Ransomware has been one of the fastest-growing cyber threats faced by many businesses over the last couple of years, and the news that one city in the US has caved to the demands of hackers should highlight the risks that any organisation could face.
It was reported last week that the city of Riviera Beach in Florida, which has a population of 35,000 people, paid a ransom of $600,000 (£470,000) to regain access to its networks after a ransomware attack locked users out of critical systems.
The Palm Beach Post reported the attack prevented workers accessing emails, meant emergency calls could not be recorded, and knocked systems that controlled utilities such as water offline.
The incident occurred after an employee at the city clicked on a malicious link in an email. This illustrates the damage that can be done from just one basic mistake, and the importance of having both effective antimalware systems and good employee training in place to prevent such threats.

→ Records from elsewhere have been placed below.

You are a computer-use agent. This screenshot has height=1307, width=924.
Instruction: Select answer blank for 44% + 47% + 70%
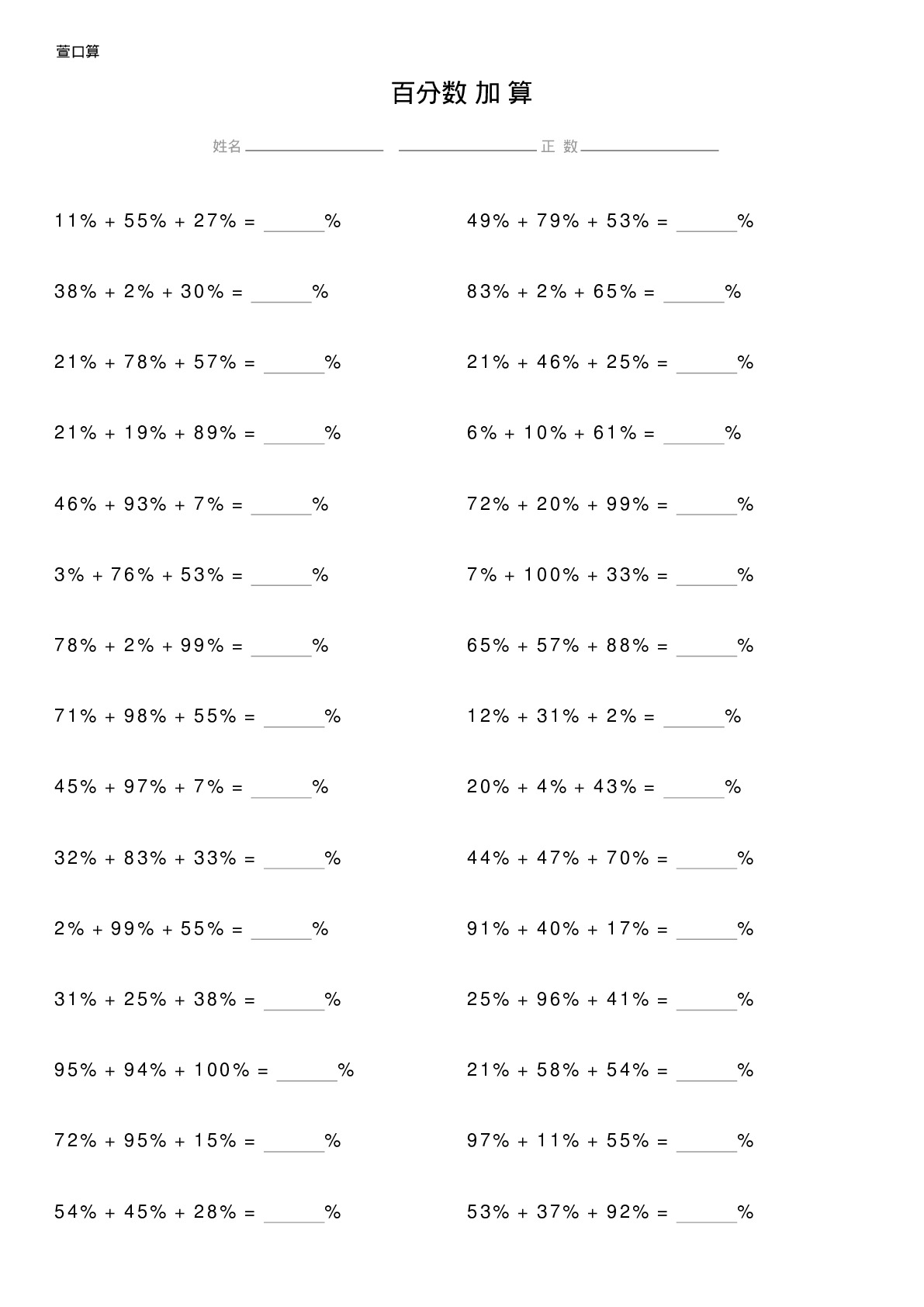707,860
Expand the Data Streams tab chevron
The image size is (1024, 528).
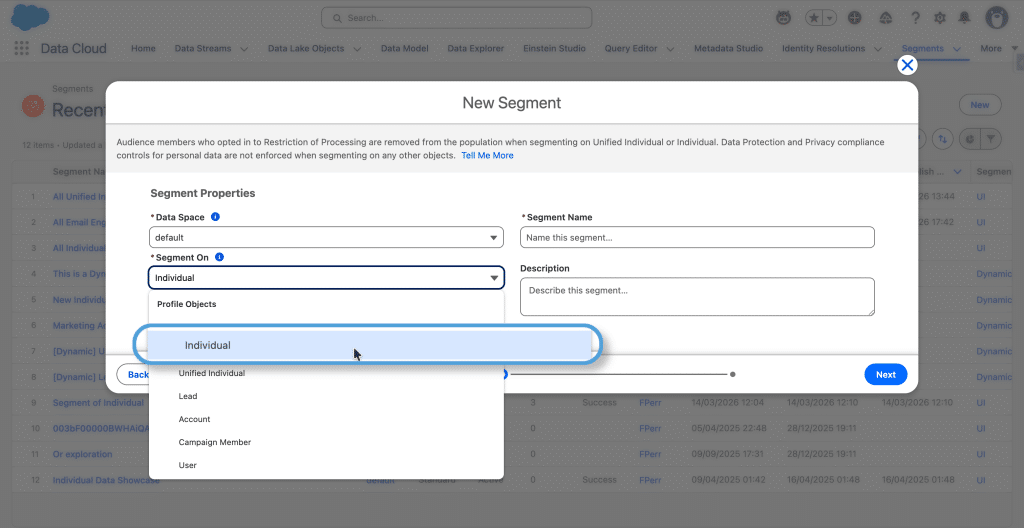pos(241,49)
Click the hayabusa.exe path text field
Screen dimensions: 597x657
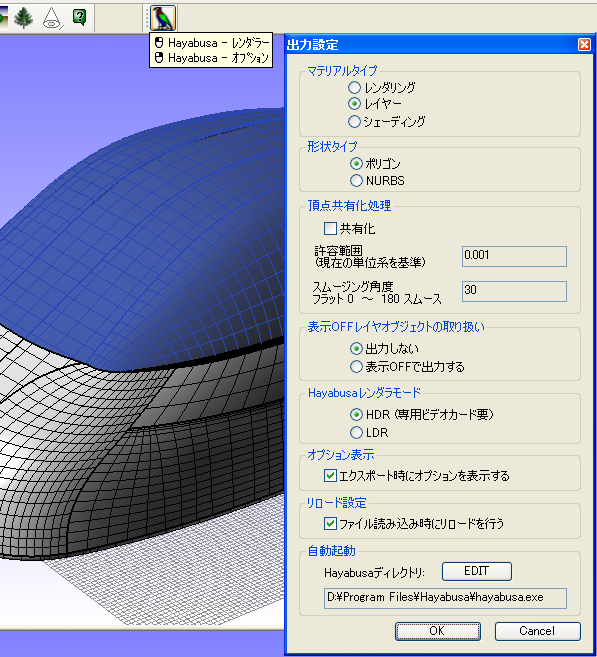(445, 598)
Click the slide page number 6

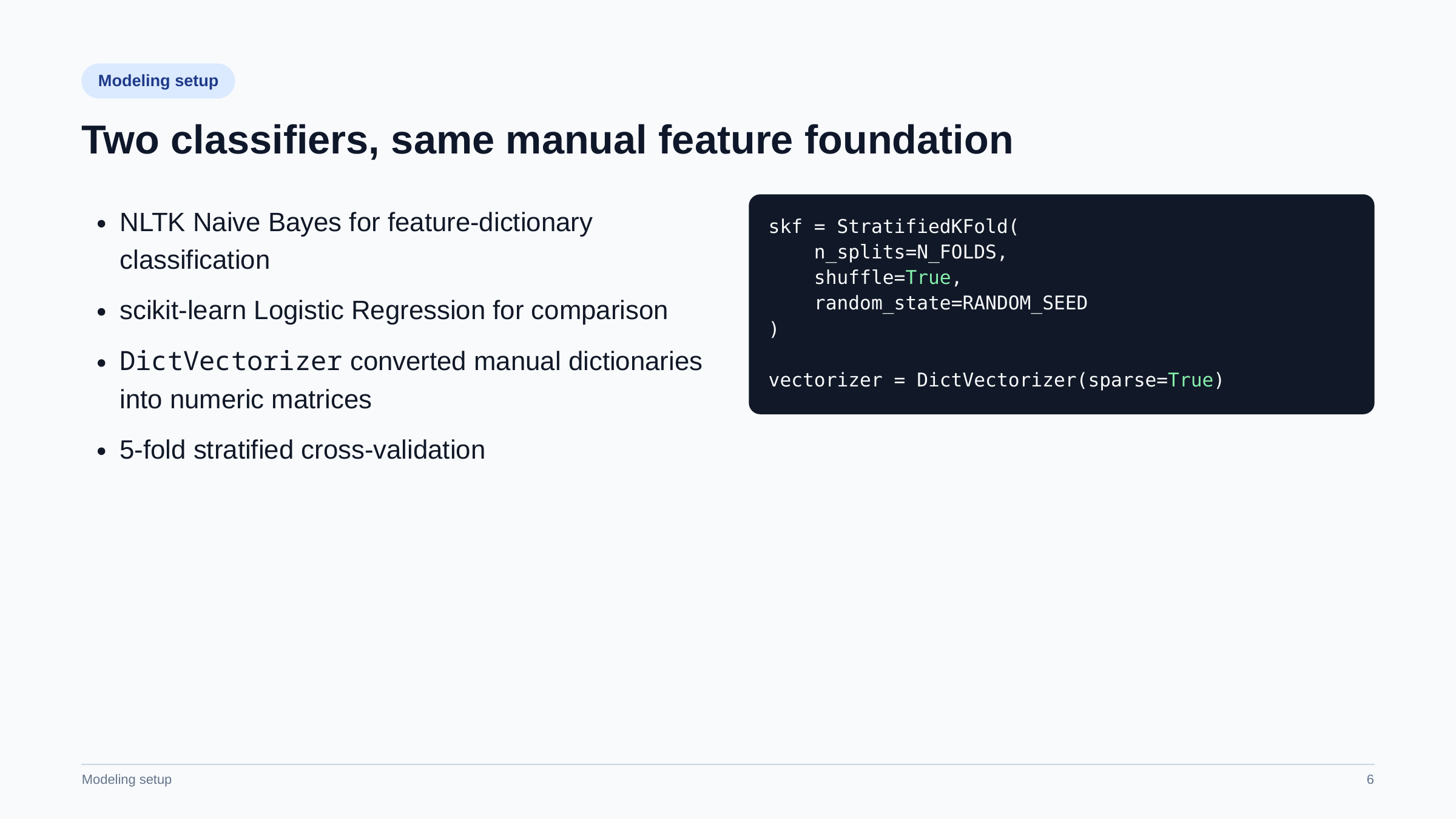(1370, 780)
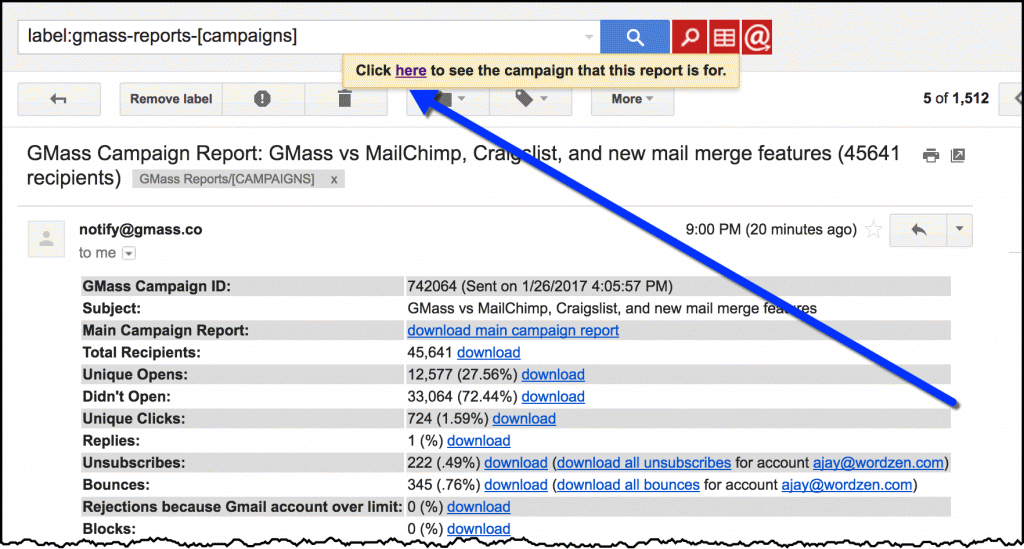1024x549 pixels.
Task: Click the blue Gmail search button
Action: click(634, 37)
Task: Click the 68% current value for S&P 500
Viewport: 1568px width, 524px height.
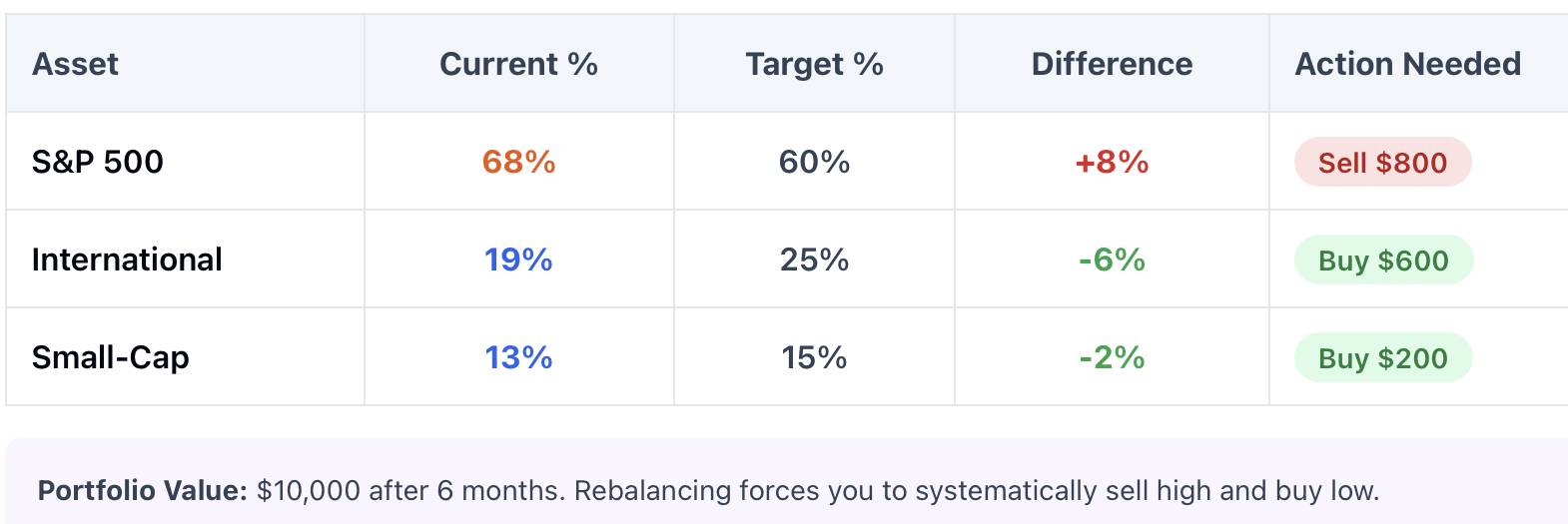Action: pyautogui.click(x=518, y=162)
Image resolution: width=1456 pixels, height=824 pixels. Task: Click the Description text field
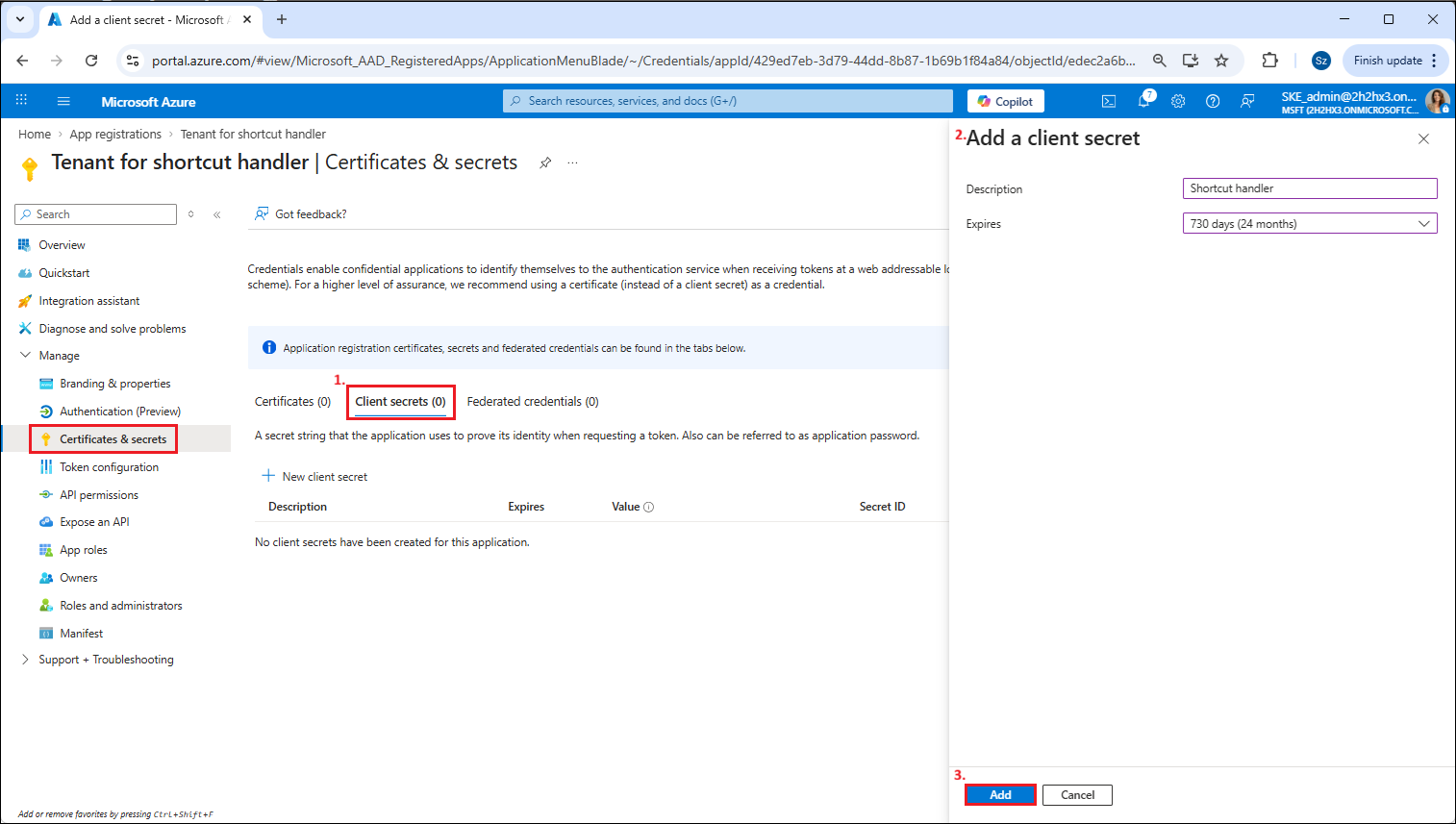coord(1309,188)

Riviera Beach is far from the first public organisation to fall victim to ransomware attacks. In the US alone, more than 170 state and local governments have experienced ransomware attacks, while systems in the UK were badly affected by the WannaCry attack in 2017.
Public bodies such as these are said to be particularly tempting targets for ransomware authors, as they have critical service and safety systems that cannot afford the downtime inflicted by such attacks.
Such incidents can prove extremely costly. For instance, in March last year, Atlanta was targeted by ransomware, with the hacker demanding a payment of $51,000 in Bitcoin. While the city refused to pay, it is estimated its total costs in damages and recovery amounted to around $17 million.
This potential for even higher costs may therefore tempt many organisations into paying a ransom, though this is usually advised against by security experts, as it can incentivise hackers to make further attacks, and there is no guarantee that payments will restore access to systems.